Protector gods or benevolent kings guard the entrances of various temples in Japan. The imposing sculptures are positioned there to ward off evil spirits. If I were the latter and came across these commanding sentinels, I would definitely turn around "pronto". The guardians are forceful, intimidating, and brim with life, as do gargoyles and other creatures contrived to battle our  fears. 

What makes art beautiful or ugly? Umberto Eco's book "On Ugliness" unveils an assortment of fascinating images that ostensibly fall into the "ugly" category. 

In primary school, I spent a lot of time in the library flipping through art books. One of my favourite paintings was by Domenico Ghirlandaio entitled "An old man and his Grandson".  In this image, the grandfather's nose is deformed but the grandson isn't repulsed by it.  He looks at his grandfather with intense affection and it quickly becomes apparent that this man possesses great beauty of character.

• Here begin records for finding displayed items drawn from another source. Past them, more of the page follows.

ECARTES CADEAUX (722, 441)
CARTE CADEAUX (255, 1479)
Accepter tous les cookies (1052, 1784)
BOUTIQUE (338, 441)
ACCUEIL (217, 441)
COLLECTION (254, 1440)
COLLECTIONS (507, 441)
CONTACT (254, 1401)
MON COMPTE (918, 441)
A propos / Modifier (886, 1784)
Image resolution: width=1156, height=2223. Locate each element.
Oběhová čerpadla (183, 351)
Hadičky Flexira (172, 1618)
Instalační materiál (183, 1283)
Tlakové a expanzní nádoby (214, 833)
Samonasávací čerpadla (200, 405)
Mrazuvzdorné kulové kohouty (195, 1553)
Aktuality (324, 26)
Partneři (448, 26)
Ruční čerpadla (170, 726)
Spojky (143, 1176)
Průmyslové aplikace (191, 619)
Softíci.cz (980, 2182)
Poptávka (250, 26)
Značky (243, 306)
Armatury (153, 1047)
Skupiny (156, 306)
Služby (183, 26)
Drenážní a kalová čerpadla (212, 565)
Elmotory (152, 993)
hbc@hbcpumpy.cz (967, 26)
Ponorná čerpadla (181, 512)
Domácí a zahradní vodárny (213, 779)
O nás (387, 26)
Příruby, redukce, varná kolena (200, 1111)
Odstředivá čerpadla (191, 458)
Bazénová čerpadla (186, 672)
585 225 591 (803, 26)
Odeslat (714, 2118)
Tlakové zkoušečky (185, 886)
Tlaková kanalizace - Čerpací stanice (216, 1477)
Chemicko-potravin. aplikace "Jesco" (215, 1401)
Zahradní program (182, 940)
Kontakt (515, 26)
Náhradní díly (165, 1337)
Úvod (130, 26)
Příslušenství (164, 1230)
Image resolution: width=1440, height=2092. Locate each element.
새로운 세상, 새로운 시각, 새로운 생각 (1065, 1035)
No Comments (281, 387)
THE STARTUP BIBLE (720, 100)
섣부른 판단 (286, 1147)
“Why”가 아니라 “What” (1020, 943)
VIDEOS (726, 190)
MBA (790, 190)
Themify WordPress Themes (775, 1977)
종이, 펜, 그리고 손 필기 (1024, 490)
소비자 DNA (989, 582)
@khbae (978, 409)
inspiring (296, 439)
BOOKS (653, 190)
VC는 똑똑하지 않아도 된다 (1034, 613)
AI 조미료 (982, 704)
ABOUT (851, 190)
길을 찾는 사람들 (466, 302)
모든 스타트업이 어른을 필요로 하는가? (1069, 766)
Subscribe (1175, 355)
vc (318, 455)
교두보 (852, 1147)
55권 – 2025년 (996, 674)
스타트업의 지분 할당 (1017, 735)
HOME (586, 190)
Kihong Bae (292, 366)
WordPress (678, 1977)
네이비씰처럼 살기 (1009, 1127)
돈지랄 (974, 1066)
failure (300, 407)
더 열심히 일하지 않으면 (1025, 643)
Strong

Art is a powerful teacher.  

Preconceived ideas about what is beautiful and what is not can lead to self-censorship and ultimately hinder creativity and visual communication. 

Some viewers are taken off guard (needing protector gods perhaps?) by these two charcoal self portraits of mine where I fuse images of ancient sculptures with parts of my face and body. 


I have merely become a crumbling benevolent queen who smiles through it all! Beauty is relative.